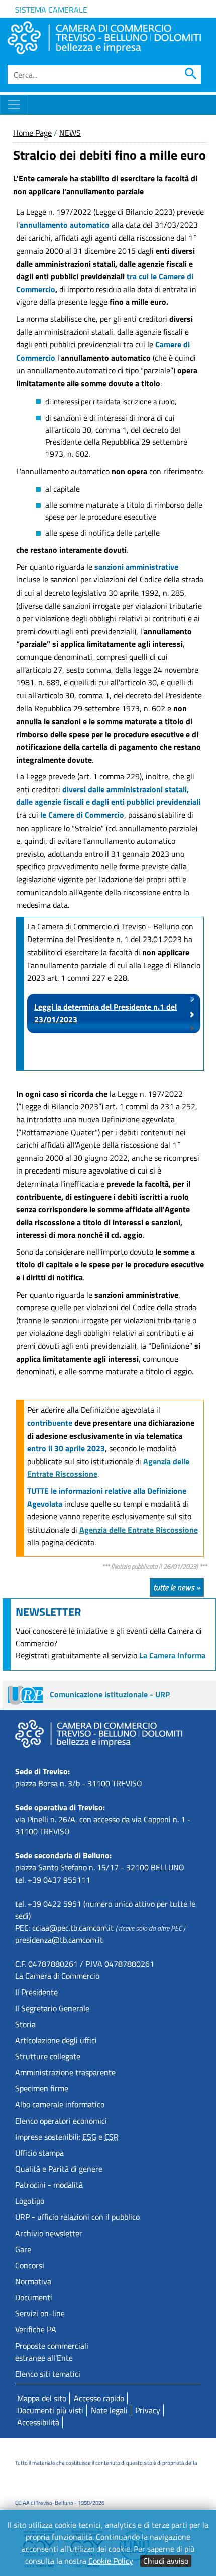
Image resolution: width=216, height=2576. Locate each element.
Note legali (109, 2410)
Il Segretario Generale (52, 2008)
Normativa (33, 2281)
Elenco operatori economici (61, 2121)
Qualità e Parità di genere (58, 2169)
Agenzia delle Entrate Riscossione (138, 1530)
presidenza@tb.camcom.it (59, 1940)
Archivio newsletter (48, 2233)
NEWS (70, 133)
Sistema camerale (51, 10)
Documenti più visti (50, 2410)
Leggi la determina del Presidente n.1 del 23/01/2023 (105, 1013)
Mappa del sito (41, 2398)
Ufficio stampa (39, 2153)
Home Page (32, 133)
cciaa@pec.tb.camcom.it (73, 1928)
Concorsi (29, 2265)
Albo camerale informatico (59, 2104)
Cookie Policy (110, 2561)
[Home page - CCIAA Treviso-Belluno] (104, 37)
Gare (23, 2249)
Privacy (147, 2410)
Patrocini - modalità (49, 2185)
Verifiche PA (35, 2329)
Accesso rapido (99, 2398)
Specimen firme (41, 2088)
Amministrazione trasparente (65, 2072)
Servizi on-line (40, 2313)
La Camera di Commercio (57, 1976)
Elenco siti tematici (47, 2374)
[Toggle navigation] (14, 105)
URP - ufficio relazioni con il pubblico (77, 2217)
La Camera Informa (172, 1655)
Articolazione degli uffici (56, 2040)
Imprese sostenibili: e (67, 2137)
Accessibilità (38, 2422)
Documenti (33, 2297)
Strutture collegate (47, 2056)
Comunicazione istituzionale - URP (109, 1694)
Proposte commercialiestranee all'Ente (51, 2351)
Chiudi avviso (165, 2561)
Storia (25, 2024)
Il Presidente (36, 1992)
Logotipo (29, 2201)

▶ **The task**: Only the lines from the one containing "Albo camerale informatico (59, 2104)" through the final line of the material should be printed, each word for word. Both of those lines count.

▶ **Solution to this task**:
Albo camerale informatico (59, 2104)
Cookie Policy (110, 2561)
[Home page - CCIAA Treviso-Belluno] (104, 37)
Gare (23, 2249)
Privacy (147, 2410)
Patrocini - modalità (49, 2185)
Verifiche PA (35, 2329)
Accesso rapido (99, 2398)
Specimen firme (41, 2088)
Amministrazione trasparente (65, 2072)
Servizi on-line (40, 2313)
La Camera di Commercio (57, 1976)
Elenco siti tematici (47, 2374)
[Toggle navigation] (14, 105)
URP - ufficio relazioni con il pubblico (77, 2217)
La Camera Informa (172, 1655)
Articolazione degli uffici (56, 2040)
Imprese sostenibili: e (67, 2137)
Accessibilità (38, 2422)
Documenti (33, 2297)
Strutture collegate (47, 2056)
Comunicazione istituzionale - URP (109, 1694)
Proposte commercialiestranee all'Ente (51, 2351)
Chiudi avviso (165, 2561)
Storia (25, 2024)
Il Presidente (36, 1992)
Logotipo (29, 2201)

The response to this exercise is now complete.